Boynton interrupted. He didn’t seem to shift his head at all but it was instantly apparent he was addressing Captain Clark.

“Was this fact noted in the technical report on the car?”

“Yes, sir.” Captain Clark couldn’t help sounding a bit smug. Getting by one of the assistant chief’s sudden questions was a bit like finding yourself in the quiet waters after a rough stretch of rapids. “All the information on the registration was duplicated in the report.”

“But you drew no inference from the registration date?”

Captain Clark wondered if perhaps the white water had been fully passed. “No, sir.”

“I see. All right, Lieutenant. Go ahead.”

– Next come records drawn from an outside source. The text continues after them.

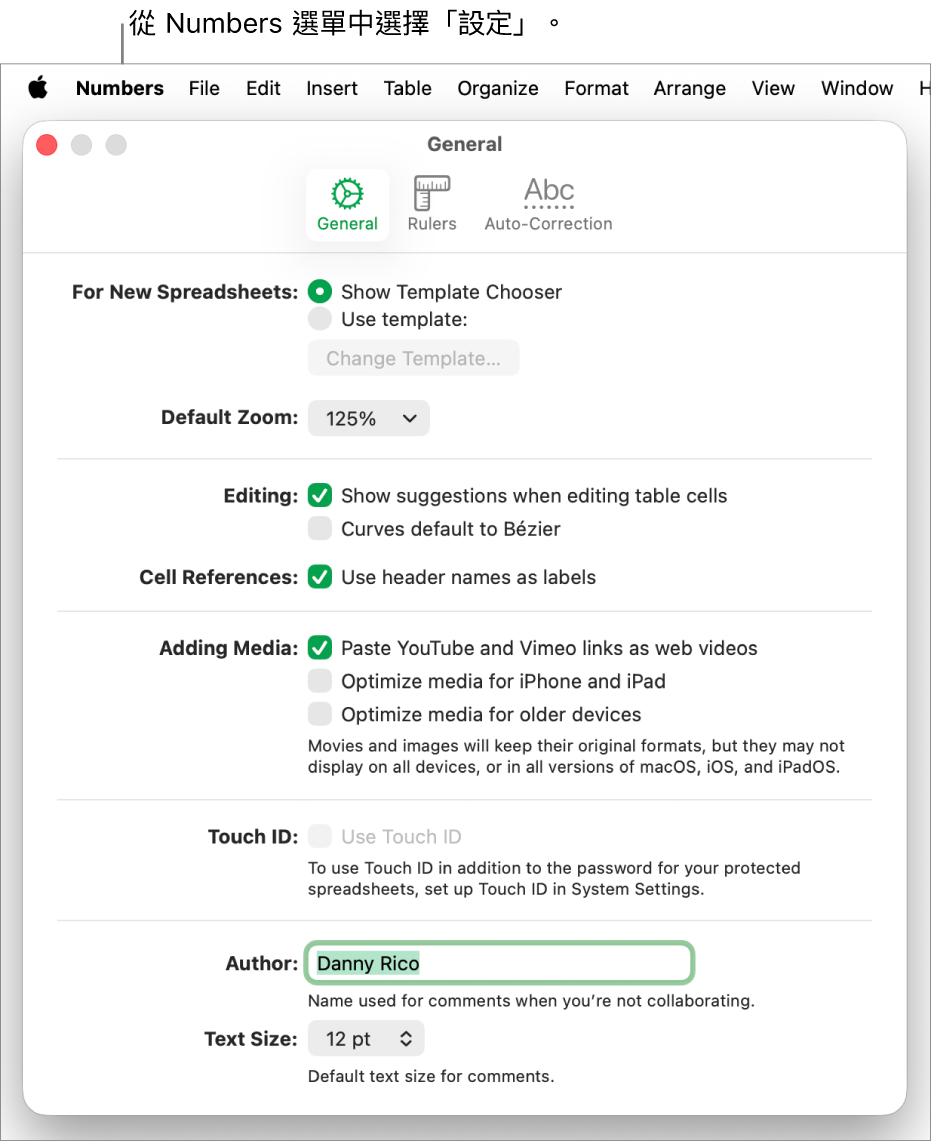Expand the Default Zoom dropdown

(x=368, y=418)
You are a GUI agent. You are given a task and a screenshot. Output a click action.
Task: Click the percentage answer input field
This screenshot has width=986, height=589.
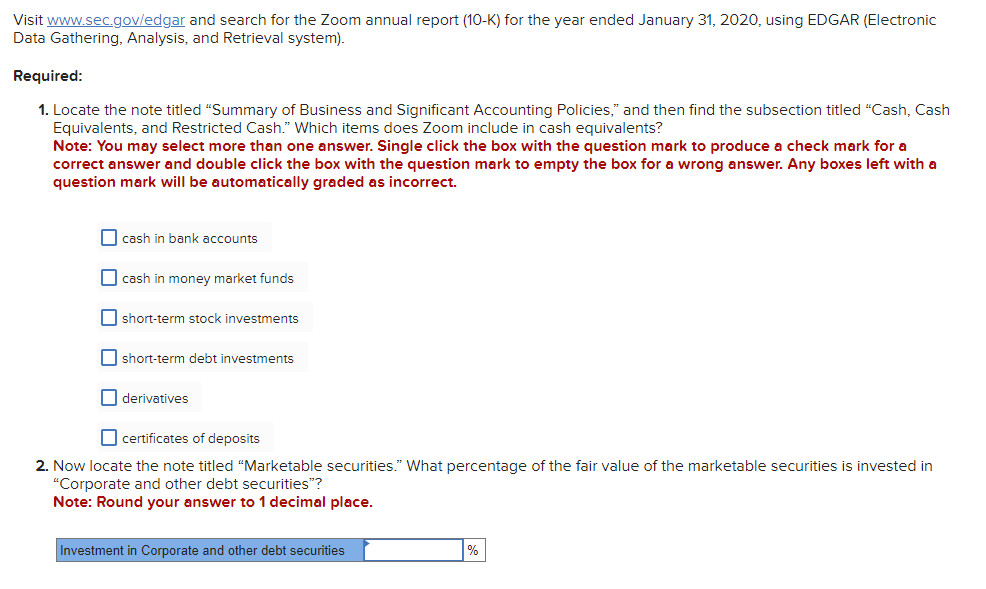click(412, 549)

“I hadn’t seen the technical report at that time, sir. I just read it a few minutes before this meeting. At any rate, it struck me as a coincidence that a man would get hold of what I would call the perfect car for killing someone, and a few days later actually happen to kill someone. I said in the beginning of this case that I’m leery of all automobile accidental deaths, as a matter of principle. A car is a deadly weapon that anyone can license and use at will. At any rate, we checked out the purchase of the Buick and found that Crocker had traded in a Volkswagen on it. Now, I don’t know what you know about vintage cars—”

“Quite a bit,” the assistant chief said quietly. “What’s your point?”

“Well, sir, then you know he certainly wasn’t a car fancier, because nobody who likes cars for the sake of cars drives a VW. They’re strictly a convenience job, easy to get through traffic with, easy to park, and relatively cheap. So his buying a monster of a car thirty years old didn’t make sense, unless you thought of his wanting to kill someone with it. It’s perfect for that, whereas the VW is too small and fragile to do the job without the man driving it taking the chance of getting killed himself in the accident.”